**EXERCISE PASSAGE:**

>>>

No... they really were not unlucky. They cut every corner they could think of. They ran too fast and started too late. They worked too much in a short while. That gave them small margins. Luck had nothing to do with it.

Example 3 - Goal keepers

Peter "Pekka" Lindmark
Sweden have a long tradition of awesome hockey goal keepers. One of the truly great ones was Pekka Lindmark. He famously said (if I remember correctly it right):
The goal posts are my best friends
and
A good goal keeper have a lot of luck.
No... good goal keepers are not luckier. They train a lot. They have done that since forever. And they keep training. That gives them margins. Luck has nothing to do with it.

Example 4 - Deployments

I've worked a lot in the insurance industry. They manage risks for a living - that's how they make their money. 
At one such company the IT department had declared the "Stable IT"-year. They were reducing their 4 releases a year to 2. Just to make sure that the IT ran stable and nice. 
What happened at those deployment periods, do you think?  
  • Before them everyone was trying to get all the things they needed ready. Corners was cut
  • During the deployment about 300 systems was deployed and changed at once. 
  • The complexity of the deployment projects was enormous.
  • They had 4 full-time employed Deployment project managers, just to coordinate the activities
  • If they were really lucky everything went just as planned. 
  • Often (who said "Always"?!) things went bad. For at least some of the dependencies. Unluck and unexpected things.
  • Minor extra releases had to be made. After the main release. Changing things even further. 
At this time I gave a Lean presentation and I had a slide on continuous delivery in there. This made them angry. I tried to show them with a drawing like follows:

To my surprise they said: well, your blue line is never stable. And if we just plan a little bit more ... next time will be without errors. ("And if you're lucky" ... I thought to myself)

No... it will not. Because you will not be lucky. It's too complex to do at the same time. Unexpected things will happen and with this complexity it will be impossible to handle.  Luck has nothing to do with it. 

How to get luckier

Well, you can't. Or at least you should not have that as a strategy. Things happen that we didn't expect all the time. Some of them goes our way, some of them goes against our expectation.

<<<

**EXERCISE REQUIREMENTS:**
1: In the luck essay, reproduce the passage starting with "No... it will" and going on through "handle.  Luck has nothing to do with it.", switching "Unexpected" to "Unforeseen".
2: Condense the paragraph of the luck essay that begins "At one such company the IT department" into a shorter version that keeps its main facts.

**DATASET RECORDS:**
>>>

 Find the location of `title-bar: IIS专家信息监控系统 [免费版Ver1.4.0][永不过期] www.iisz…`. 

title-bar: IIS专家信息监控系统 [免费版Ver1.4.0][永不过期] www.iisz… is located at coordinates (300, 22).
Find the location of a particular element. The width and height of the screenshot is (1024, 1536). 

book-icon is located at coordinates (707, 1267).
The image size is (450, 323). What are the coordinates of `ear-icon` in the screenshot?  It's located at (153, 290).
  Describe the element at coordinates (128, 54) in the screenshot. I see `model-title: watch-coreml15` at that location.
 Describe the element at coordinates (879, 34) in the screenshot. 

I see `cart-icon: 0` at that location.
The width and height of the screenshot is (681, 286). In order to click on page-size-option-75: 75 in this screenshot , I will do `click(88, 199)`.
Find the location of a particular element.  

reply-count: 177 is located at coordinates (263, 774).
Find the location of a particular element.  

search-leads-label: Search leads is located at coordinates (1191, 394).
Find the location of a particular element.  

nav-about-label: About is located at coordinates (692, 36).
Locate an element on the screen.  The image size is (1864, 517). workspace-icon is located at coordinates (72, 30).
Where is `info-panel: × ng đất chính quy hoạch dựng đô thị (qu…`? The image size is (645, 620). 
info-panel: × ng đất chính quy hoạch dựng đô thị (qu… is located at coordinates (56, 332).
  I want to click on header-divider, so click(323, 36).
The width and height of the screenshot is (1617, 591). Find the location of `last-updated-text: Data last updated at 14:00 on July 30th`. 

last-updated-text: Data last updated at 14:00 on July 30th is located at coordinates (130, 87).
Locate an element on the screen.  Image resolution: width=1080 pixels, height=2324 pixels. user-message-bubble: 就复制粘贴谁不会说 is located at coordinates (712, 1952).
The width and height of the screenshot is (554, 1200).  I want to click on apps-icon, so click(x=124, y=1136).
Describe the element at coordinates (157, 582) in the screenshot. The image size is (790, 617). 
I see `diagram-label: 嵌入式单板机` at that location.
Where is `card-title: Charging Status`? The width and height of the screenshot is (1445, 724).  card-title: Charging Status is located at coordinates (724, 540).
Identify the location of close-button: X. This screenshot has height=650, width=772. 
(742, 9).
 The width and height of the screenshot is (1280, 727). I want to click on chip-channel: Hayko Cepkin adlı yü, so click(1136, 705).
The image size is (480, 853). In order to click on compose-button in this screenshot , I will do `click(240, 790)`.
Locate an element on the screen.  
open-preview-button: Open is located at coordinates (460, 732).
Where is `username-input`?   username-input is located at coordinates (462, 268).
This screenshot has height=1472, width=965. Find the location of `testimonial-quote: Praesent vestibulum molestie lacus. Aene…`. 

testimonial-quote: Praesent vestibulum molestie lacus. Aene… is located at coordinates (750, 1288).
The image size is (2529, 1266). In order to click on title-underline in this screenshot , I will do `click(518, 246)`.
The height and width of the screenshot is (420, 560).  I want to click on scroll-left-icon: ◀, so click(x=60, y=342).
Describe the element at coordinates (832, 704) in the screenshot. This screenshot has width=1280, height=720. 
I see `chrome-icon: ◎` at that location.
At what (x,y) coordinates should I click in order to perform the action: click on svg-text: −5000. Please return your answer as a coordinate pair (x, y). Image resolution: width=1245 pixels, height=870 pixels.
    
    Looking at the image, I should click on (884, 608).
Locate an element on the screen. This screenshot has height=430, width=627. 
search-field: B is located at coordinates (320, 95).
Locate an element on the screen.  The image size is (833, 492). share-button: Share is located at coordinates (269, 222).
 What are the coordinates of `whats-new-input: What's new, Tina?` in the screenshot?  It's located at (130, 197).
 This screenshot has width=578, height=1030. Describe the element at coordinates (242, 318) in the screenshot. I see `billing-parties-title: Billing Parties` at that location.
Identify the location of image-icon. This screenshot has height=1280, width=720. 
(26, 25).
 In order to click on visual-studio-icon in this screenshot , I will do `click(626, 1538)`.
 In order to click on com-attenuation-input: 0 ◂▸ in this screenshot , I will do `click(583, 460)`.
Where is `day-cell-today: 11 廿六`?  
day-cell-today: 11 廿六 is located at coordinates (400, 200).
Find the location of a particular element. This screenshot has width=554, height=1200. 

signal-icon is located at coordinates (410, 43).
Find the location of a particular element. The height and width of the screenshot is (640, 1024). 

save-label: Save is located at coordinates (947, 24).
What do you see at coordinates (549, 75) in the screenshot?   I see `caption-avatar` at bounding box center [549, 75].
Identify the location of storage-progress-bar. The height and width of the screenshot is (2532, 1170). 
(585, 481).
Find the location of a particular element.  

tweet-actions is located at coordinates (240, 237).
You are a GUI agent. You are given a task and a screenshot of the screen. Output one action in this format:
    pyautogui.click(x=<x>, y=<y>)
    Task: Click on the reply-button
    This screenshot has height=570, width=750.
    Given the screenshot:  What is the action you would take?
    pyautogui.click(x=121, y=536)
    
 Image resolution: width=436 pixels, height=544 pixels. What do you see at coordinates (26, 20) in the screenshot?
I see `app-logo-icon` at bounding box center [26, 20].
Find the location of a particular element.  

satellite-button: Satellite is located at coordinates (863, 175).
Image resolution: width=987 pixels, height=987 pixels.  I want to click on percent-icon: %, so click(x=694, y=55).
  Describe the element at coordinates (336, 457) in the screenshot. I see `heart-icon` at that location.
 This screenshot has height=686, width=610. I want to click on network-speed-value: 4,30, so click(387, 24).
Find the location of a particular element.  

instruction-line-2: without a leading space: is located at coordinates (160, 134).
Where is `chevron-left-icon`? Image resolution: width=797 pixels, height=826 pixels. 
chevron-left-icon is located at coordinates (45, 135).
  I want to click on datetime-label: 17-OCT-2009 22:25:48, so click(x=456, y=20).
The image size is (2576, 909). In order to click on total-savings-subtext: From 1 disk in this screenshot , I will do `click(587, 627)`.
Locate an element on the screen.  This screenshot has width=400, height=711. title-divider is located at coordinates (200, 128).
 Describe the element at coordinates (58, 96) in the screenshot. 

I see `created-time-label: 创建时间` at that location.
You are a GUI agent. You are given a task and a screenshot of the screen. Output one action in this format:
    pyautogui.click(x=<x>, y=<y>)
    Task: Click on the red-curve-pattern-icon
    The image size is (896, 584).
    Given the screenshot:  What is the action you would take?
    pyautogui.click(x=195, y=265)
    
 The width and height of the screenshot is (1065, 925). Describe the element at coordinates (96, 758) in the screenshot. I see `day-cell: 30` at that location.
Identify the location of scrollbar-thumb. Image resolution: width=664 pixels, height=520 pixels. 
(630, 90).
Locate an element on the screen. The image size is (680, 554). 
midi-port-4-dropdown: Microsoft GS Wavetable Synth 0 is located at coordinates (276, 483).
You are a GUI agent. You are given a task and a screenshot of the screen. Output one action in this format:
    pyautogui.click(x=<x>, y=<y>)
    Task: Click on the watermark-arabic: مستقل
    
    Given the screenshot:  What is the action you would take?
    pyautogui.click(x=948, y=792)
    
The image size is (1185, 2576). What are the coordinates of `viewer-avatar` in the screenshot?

<<<

**ANSWERS TO EACH TASK:**
1:
No... it will not. Because you will not be lucky. It's too complex to do at the same time. Unforeseen things will happen and with this complexity it will be impossible to handle.  Luck has nothing to do with it.

2: One company's IT department declared a "Stable IT" year, cutting its releases from four a year to two so that IT would run stably.